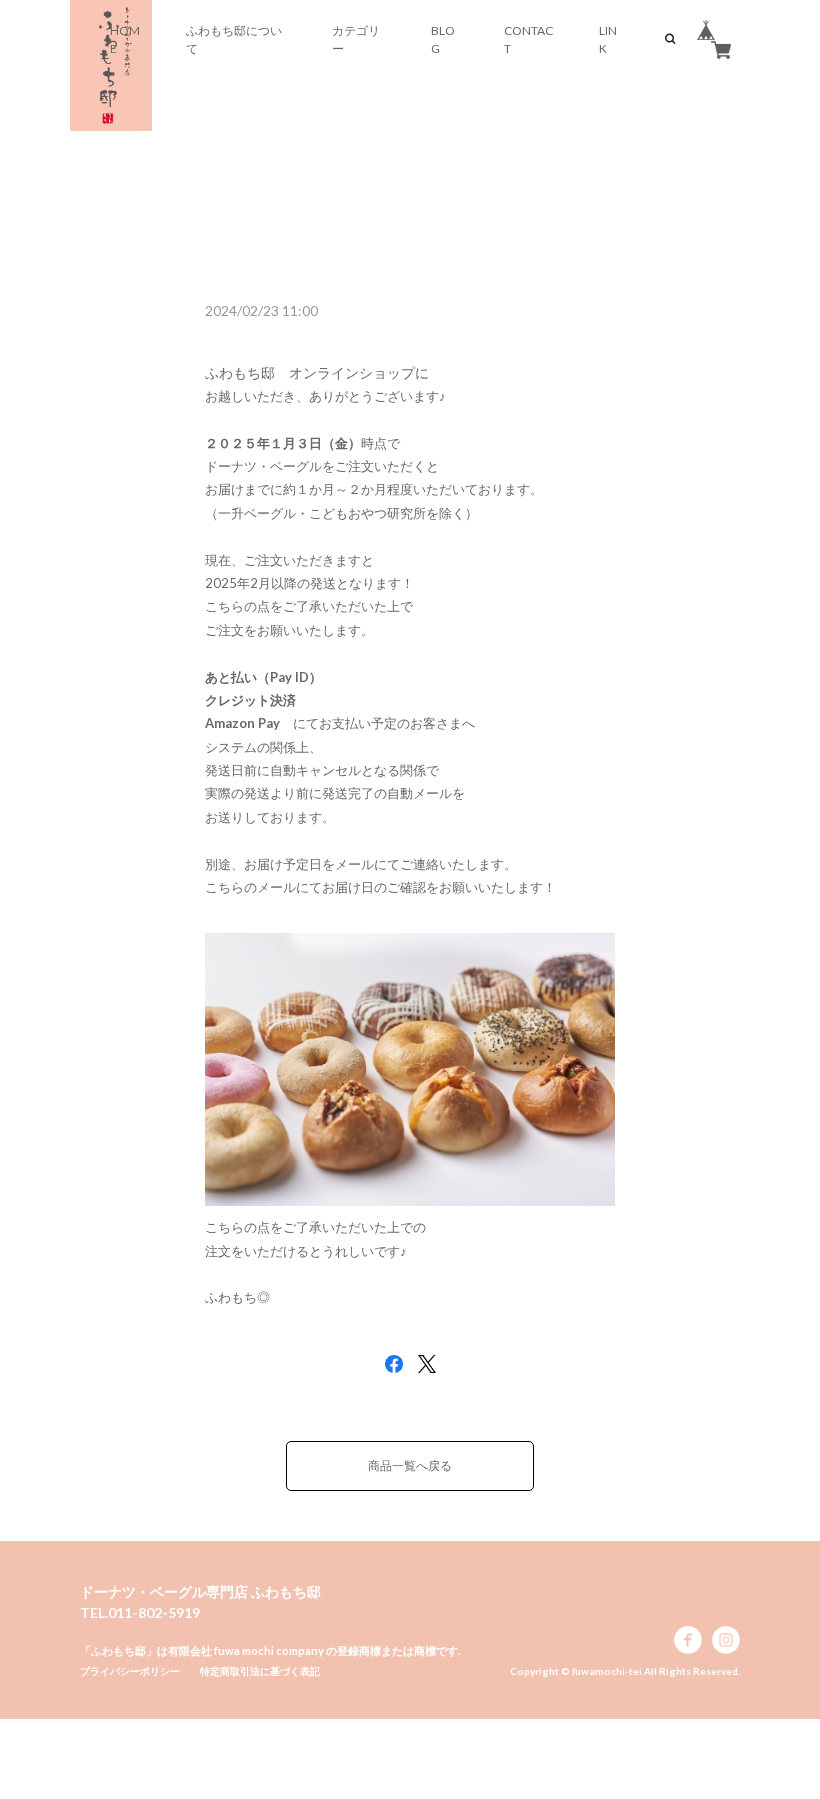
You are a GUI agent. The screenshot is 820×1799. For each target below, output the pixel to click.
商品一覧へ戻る (410, 1465)
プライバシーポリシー (130, 1671)
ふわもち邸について (234, 39)
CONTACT (528, 39)
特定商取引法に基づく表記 (260, 1671)
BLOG (443, 39)
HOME (125, 39)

• [TASK TO COMPLETE]
Hand back the data exactly as it appears, with all pictures cut.

• [ANSWER SECTION]
You are a GUI agent. The screenshot is 820×1799. For each target below, output the pixel to click.
商品一覧へ戻る (410, 1465)
プライバシーポリシー (130, 1671)
ふわもち邸について (234, 39)
CONTACT (528, 39)
特定商取引法に基づく表記 (260, 1671)
BLOG (443, 39)
HOME (125, 39)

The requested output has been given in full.